Anchovies. You know 'em. Real piscine pipsqueaks. People put 'em on pizza.

Before they were a polarising flavour bomb, though, anchovies used to be a terror of the seas. As fossil records newly reveal, millions of years ago anchovies up to a metre long (3.3 feet) hunted the oceans with gnashing fangs and one single long, curving, sabre-like incisor in their top jaws.

Fossils of two different species of predatory fish from the Eocene Epoch 55 million years ago have been identified as closely related to modern anchovies, which forage-feed rather than actively hunt for their prey.

It's certainly a peculiar relationship - but the appearance of both of these long-extinct species, palaeontologists believe, can be linked to the Cretaceous-Paleogene extinction event that wiped out the non-avian dinosaurs 66 million years ago.

The two fossils were found near Belgium and Pakistan. The former, named Clupeopsis straeleni, was first described in 1946, and came in at just under half a metre long. The latter was excavated more recently, in 1977, but had been tucked away in a museum collection.

fish fossilClupeopsis straeleni. (Capobianco et al., RSOS, 2020)

It wasn't until the team made a closer study that they realised it was a previously unknown species. It measured around one metre in length, and its wicked fangs inspired its new name - Monosmilus chureloides, after the Churel, the Urdu word for a shapeshifting, vampire-like demon with big fangs.

Although the two ancient fish differ in size and several minor physical features, they were remarkably similar - not least because of that single giant tooth.

The team, led by palaeontologists from the University of Michigan, made careful comparisons between the two and several modern fish, and determined that the fossil finds belonged to a previously unknown clade of clupeiform fishes. That's the order of ray-finned fish that includes herrings and anchovies. And they could even be stem engraulidae - the anchovy family.

But most clupeiformes, including anchovies, are planktivores. They don't have vicious teeth, or snapping jaws of the kind found on C. straeleni and M. chureloides. These indicate a predatory hunting style, with the single large tooth perhaps used to impale or trap their fishy prey.

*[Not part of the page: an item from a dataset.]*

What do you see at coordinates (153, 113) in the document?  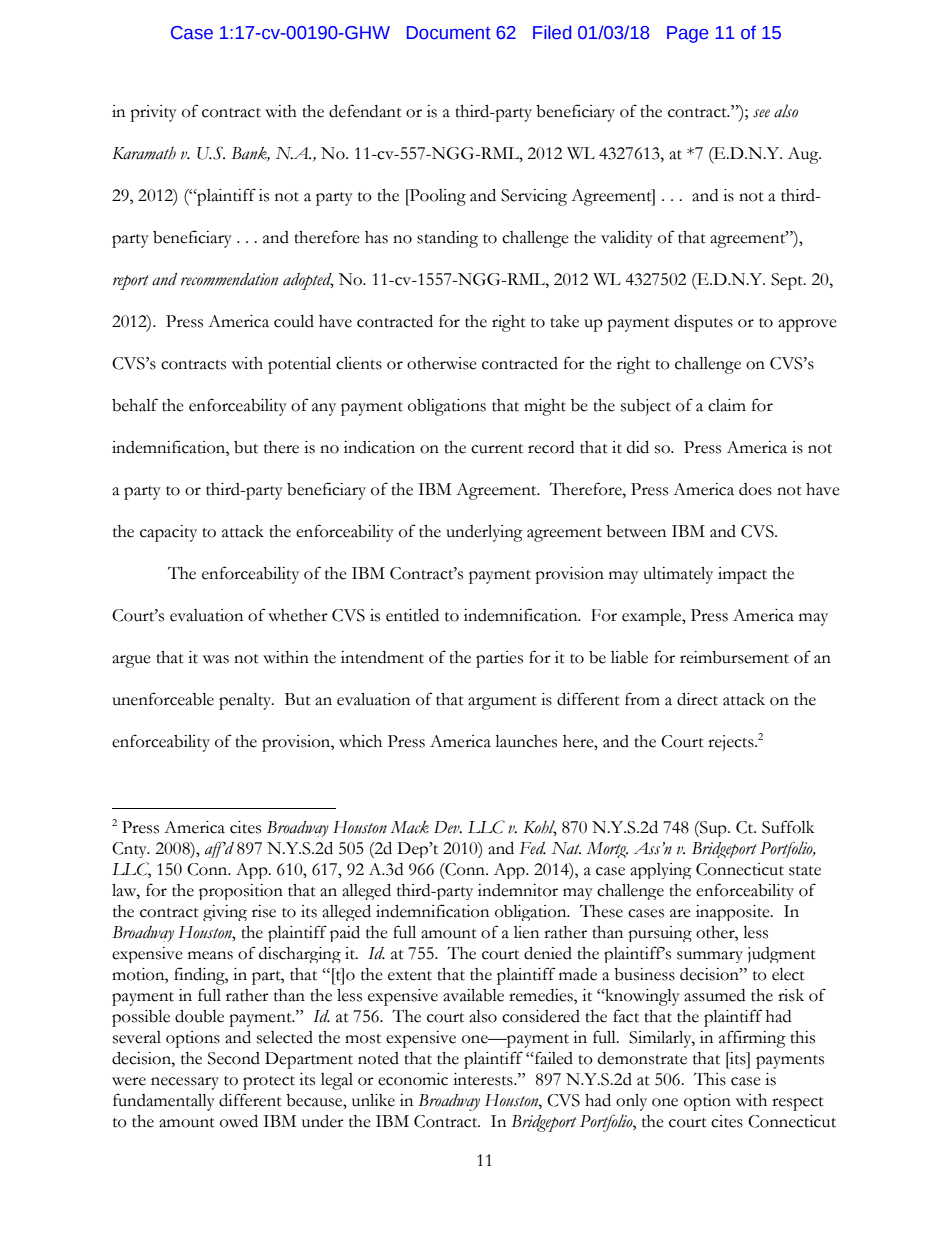 I see `privity` at bounding box center [153, 113].
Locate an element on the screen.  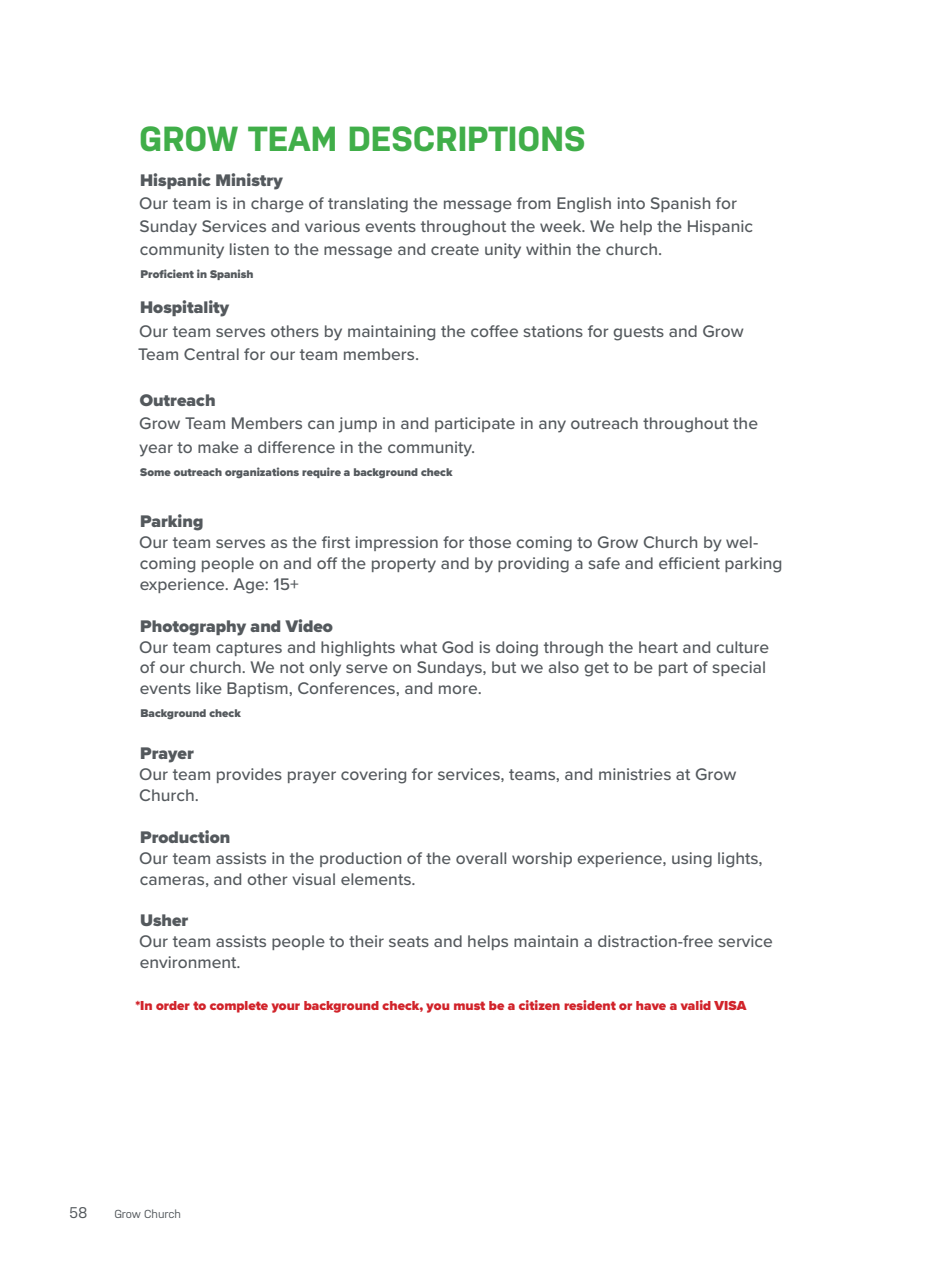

So what does this mean? Well, after the Cretaceous-Paleogene extinction, many ecological niches ertr left empty. The life that remained went through a diversification boom, including a massive expansion of ray-finned fishes.

During the Cretaceous, shark remains dominate the fish fossil record. In the early Paleogene, ray-finned fishes rose to the fore.

But this would have been a highly competitive time, too; not every species was successful. Exactly how and why C. straeleni and M. chureloides then faded away is impossible to know, but it's likely they were out-competed by rival predators.

It just goes to show that survival of the fittest doesn't always mean the most aggressive with the scariest teeth.

Turns out your pizza topping had the best survival strategy all along.

The research has been published in Royal Society Open Science.